19. Sie verteilen meine Kleider unter sich und um mein Gewand werfen sie Los.

20. Aber du, JHWH, sei doch nicht fern! Meine Stärke, eile mir zu Hilfe.

21. Entreiße vom Schwert meine Seele. Aus der Hand des Hundes mein Einziges.

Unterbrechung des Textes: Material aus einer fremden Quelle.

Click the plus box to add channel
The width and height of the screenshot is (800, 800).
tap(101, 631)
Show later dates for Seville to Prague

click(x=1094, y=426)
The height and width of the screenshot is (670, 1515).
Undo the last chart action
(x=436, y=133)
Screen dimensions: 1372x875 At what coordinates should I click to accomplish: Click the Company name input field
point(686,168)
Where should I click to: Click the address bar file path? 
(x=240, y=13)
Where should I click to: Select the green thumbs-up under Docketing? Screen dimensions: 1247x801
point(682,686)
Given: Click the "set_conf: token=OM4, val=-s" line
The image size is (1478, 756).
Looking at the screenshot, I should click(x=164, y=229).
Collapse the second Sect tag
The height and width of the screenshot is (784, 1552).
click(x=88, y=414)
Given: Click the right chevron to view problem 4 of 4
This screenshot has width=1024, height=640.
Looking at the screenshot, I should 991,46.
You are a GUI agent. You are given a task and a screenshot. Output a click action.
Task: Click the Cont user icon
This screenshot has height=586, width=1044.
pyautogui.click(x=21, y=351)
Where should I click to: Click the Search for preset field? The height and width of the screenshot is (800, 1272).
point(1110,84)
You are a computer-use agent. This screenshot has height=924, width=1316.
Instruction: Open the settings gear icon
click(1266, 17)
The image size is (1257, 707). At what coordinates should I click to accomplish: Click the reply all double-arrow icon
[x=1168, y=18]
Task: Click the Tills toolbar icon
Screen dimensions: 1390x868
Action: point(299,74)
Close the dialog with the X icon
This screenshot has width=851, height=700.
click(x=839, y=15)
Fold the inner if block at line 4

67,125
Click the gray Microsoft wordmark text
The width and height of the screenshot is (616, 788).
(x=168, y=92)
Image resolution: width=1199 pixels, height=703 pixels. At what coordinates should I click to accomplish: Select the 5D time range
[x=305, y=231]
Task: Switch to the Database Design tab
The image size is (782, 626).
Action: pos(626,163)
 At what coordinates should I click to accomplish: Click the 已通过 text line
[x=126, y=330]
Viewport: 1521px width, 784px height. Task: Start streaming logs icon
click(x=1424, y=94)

22. Errette mich aus dem Löwenmaul und von der Wildstier-Hörnern – du hast mich erhört!

 

Einige zusätzliche Anmerkungen möchte ich geben: 13.„Starke Basans“ werden oft als Benennung für das kräftige Vieh in Basan aufgefasst, aber schon die parallel verwendeten „Stiere“ deute ich als Dämonen. 14. Ein „brüllender Löwe“ wie in diesem Vers wird sogar in 1. Petrus 5,8 als Bild für den Teufel gebraucht. 17. „Einen Kreis bilden“ war in der Magie eine verbreitete Zauberhandlung; die Magie gehört auch in den finsteren Bereich, mit anderen Worten: das Verhalten der Dämonen ist identisch mit dem der Magier. „Durchbohrt“ lehnt sich an die griechische Übersetzung (LXX) an, wie oben angeführt; der masoretische Text nach der üblichen Übersetzung ist nicht recht verständlich: „meine Hände und Füße wie die eines Löwen“. 19. Die Erfüllung dieses Verses wird von Johannes 19,24 bezeugt. Von einem gewöhnlichen Kranken wird höchst selten die Kleidung verlost!

Anmerkungen: 13.„Starke Basans“ werden manchmal als Benennung für das kräftige Vieh in Basan aufgefasst.